> _Task objective_: Exact copy, no pictures: reproduce the lines from the one that holds "Select the 制单待审核 radio option" through the end of the entries.

[[ Extracted data open ]]

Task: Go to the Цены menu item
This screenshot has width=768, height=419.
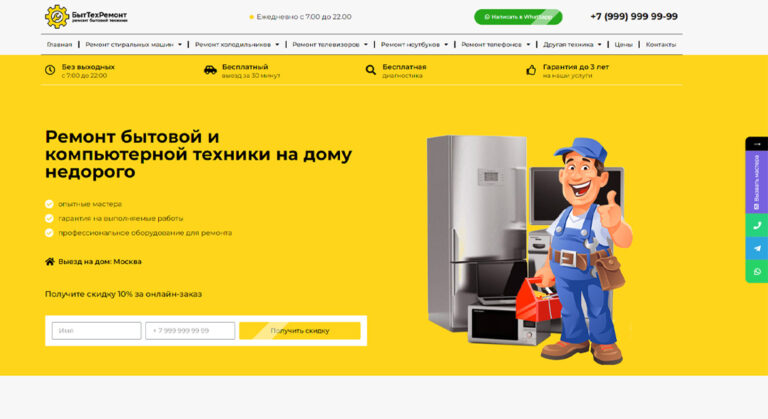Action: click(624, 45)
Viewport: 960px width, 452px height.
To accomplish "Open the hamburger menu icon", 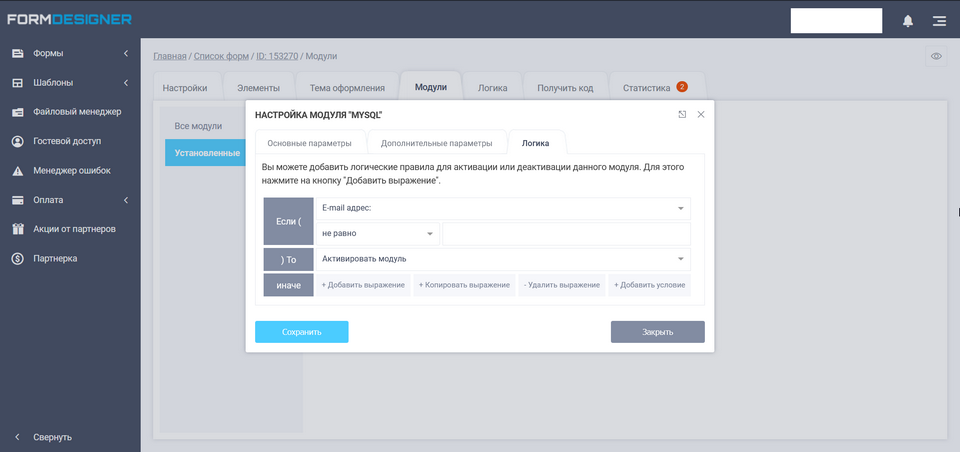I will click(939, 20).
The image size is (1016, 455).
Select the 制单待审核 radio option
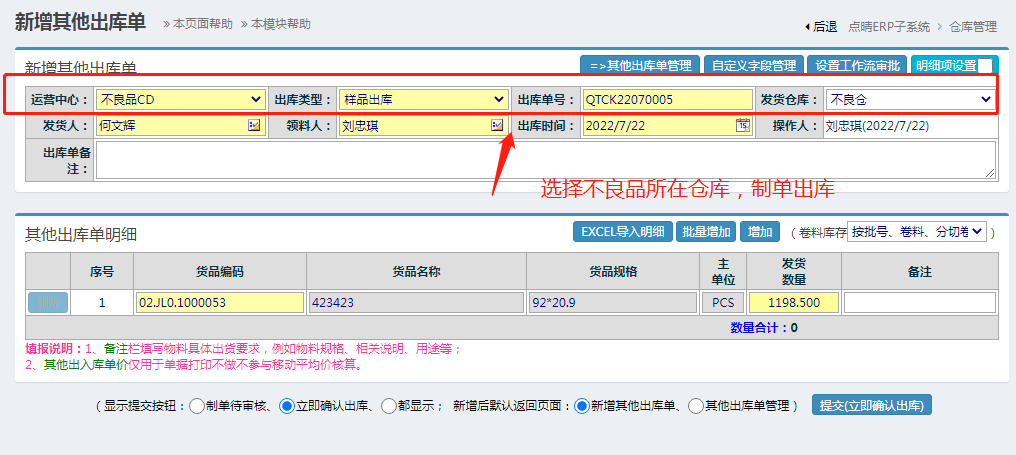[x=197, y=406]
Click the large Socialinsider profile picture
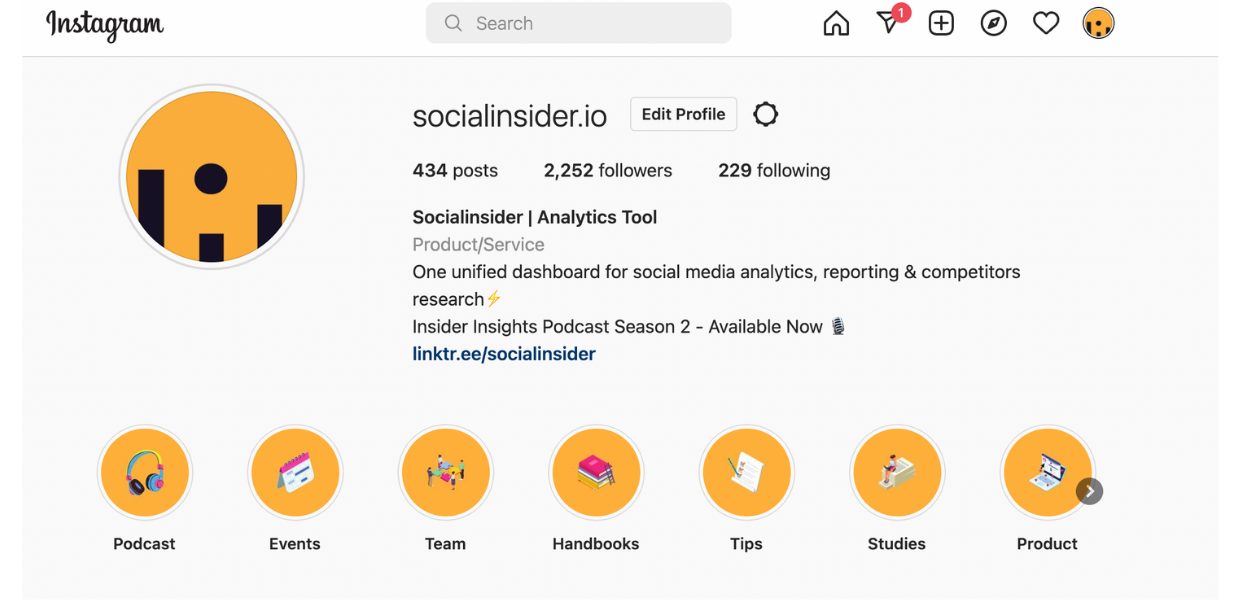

[[ Extracted data closed ]]

> _Exercise result_:
Select the 制单待审核 radio option
[x=197, y=406]
Click the large Socialinsider profile picture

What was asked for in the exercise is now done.